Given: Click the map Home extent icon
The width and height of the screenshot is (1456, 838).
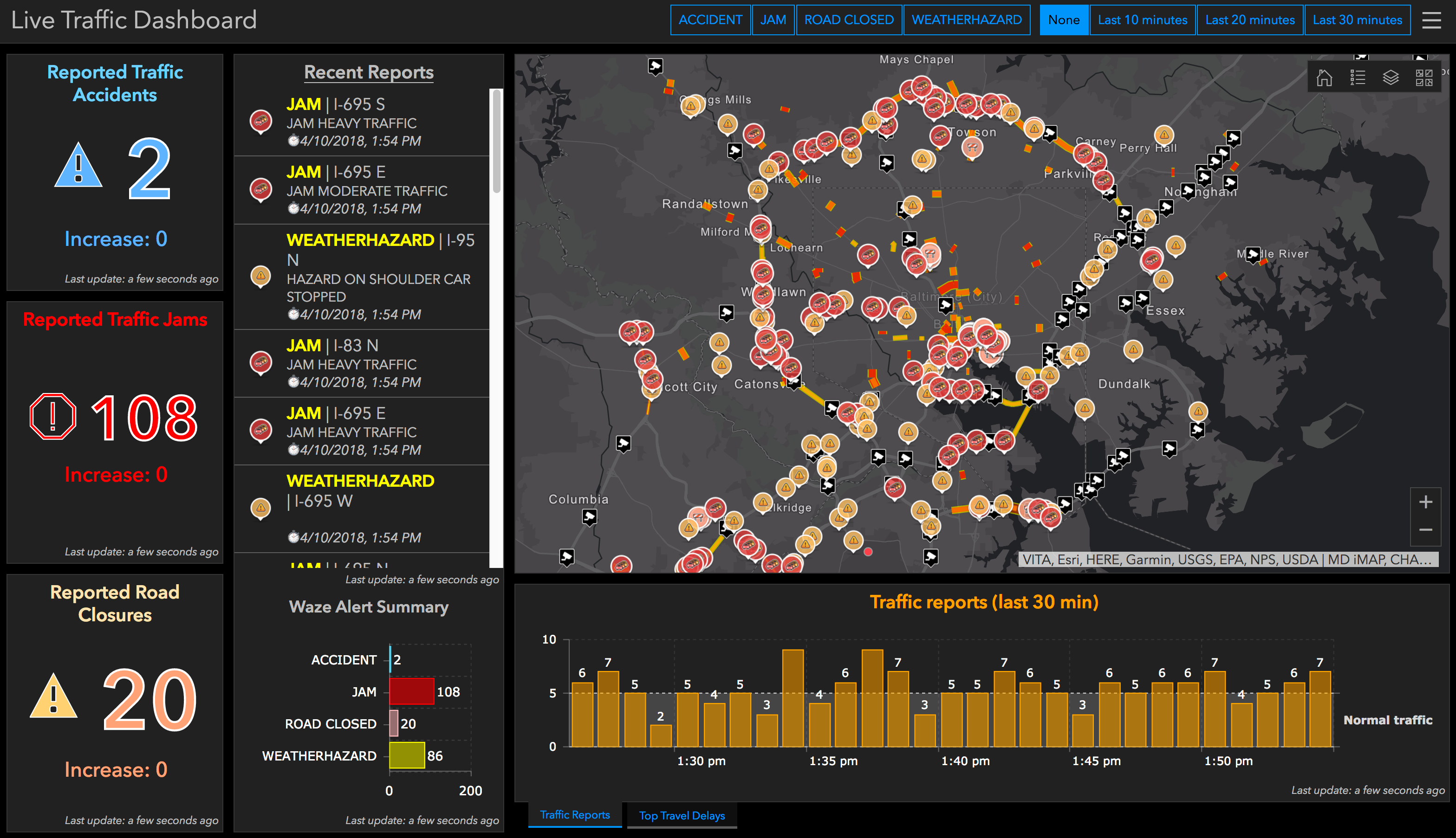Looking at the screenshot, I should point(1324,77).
--
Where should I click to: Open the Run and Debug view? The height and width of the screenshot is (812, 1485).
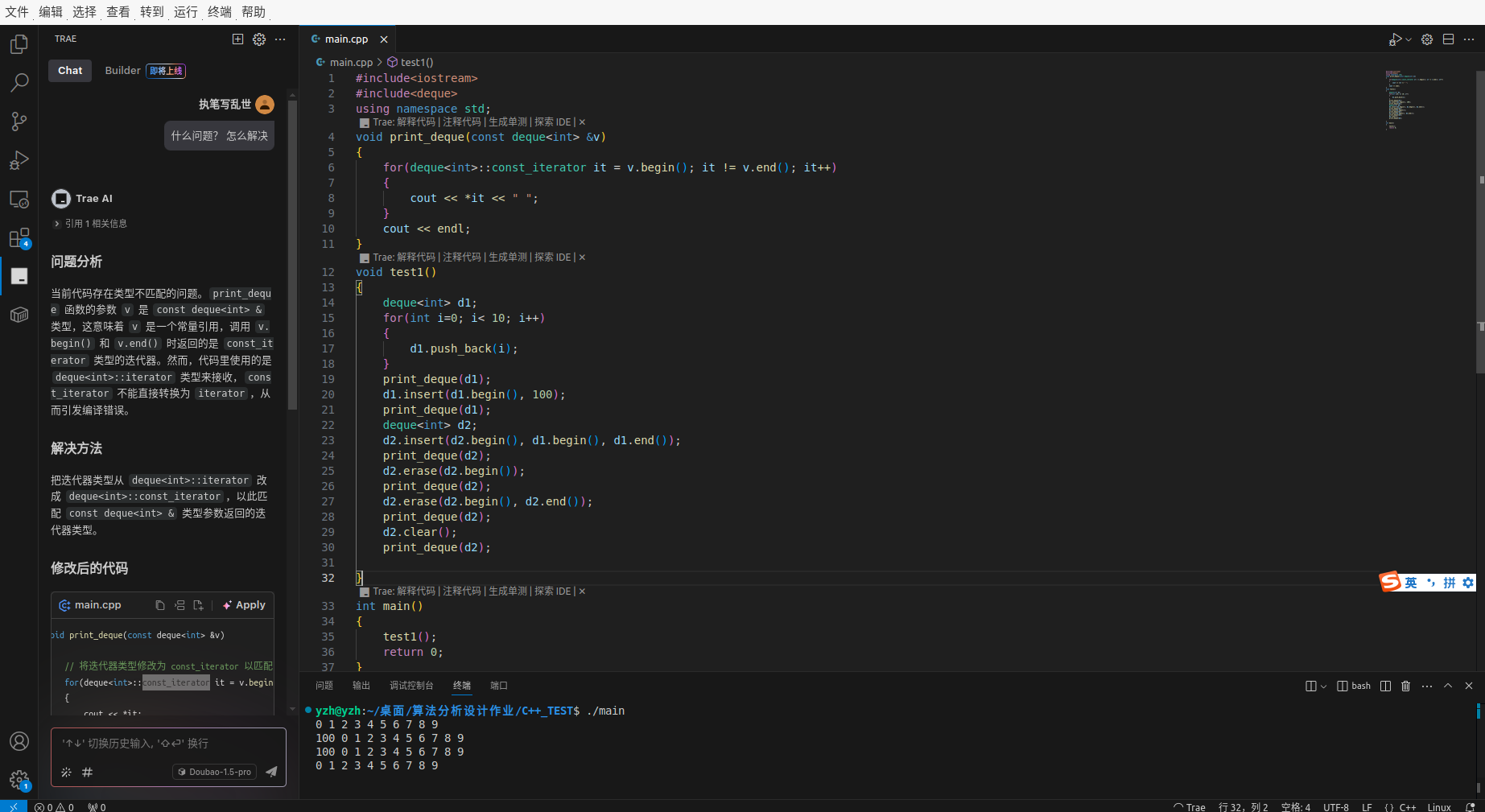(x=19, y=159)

• Stated exercise: Duplicate the listing lines between the line holding "Where should I" and the line holding "(x=19, y=159)", inclusive, and leave the pictures out of your answer.

• Answer:
Where should I click to: Open the Run and Debug view? The height and width of the screenshot is (812, 1485).
(x=19, y=159)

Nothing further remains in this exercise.